Metadata files for corpus files


The purpose of the xsl files is:

  • Add metadata about the original file. Examples of this is info about the author, publishing year, which language it has been translated from, who added the file to the repository, pointers to parallel files, etc.
  • Add info about which parts of a document to exclude or include. This especially handy for pdf documents, which is a fickly file format to convert to xml. There is also support to do the same for clean text, html and epub files.
  • Add processing instructions, such as the languages to which the text is categorized or some information of the text layout.

The xsl-file is created when a file is added to a corpus repository using add_files_to_corpus. The xsl-file is stored to the same directory as the original document, with the same name as the original document, and suffix .xsl.

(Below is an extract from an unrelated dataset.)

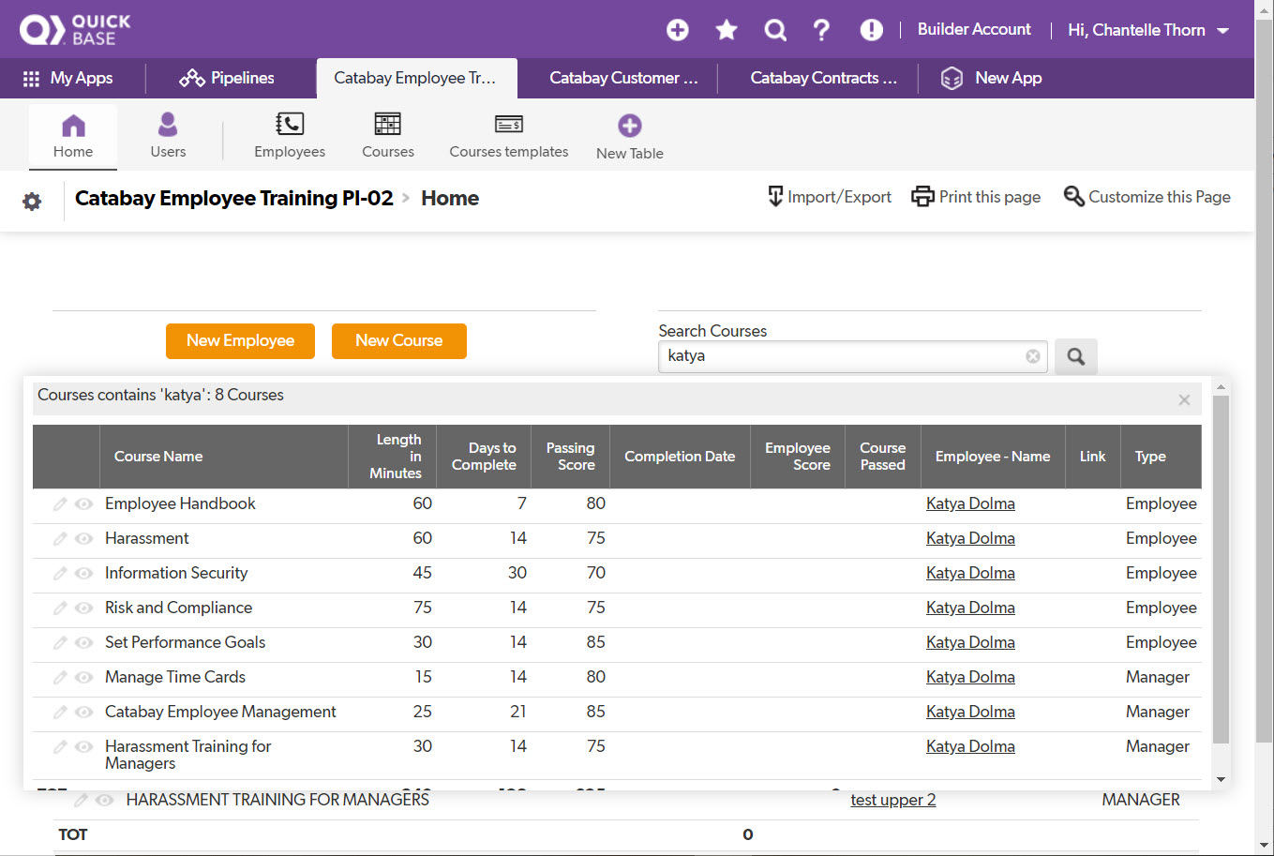
Task: Open the My Apps grid menu
Action: point(68,78)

The variables are defined by expressions as the following:

<xsl:variable name="title" select="''"/>
<xsl:variable name="author" select="''"/>
<xsl:variable name="author-gender" select="'f'"/>
<xsl:variable name="publisher" select="''"/>
<xsl:variable name="translated-from" select="''"/>

<xsl:variable name="mainlang" select="'sme'"/>

The information is updated by adding the new value to the "select"-field, inside single quotes. Most of the fields, such as the title and the name of the author can contain free text, but the values of some fields are restricted.

The template for the xsl files is $GTHOME/tools/CorpusTools/corpustools/xslt/XSL-template.xsl. How to fill in values are documented in that document.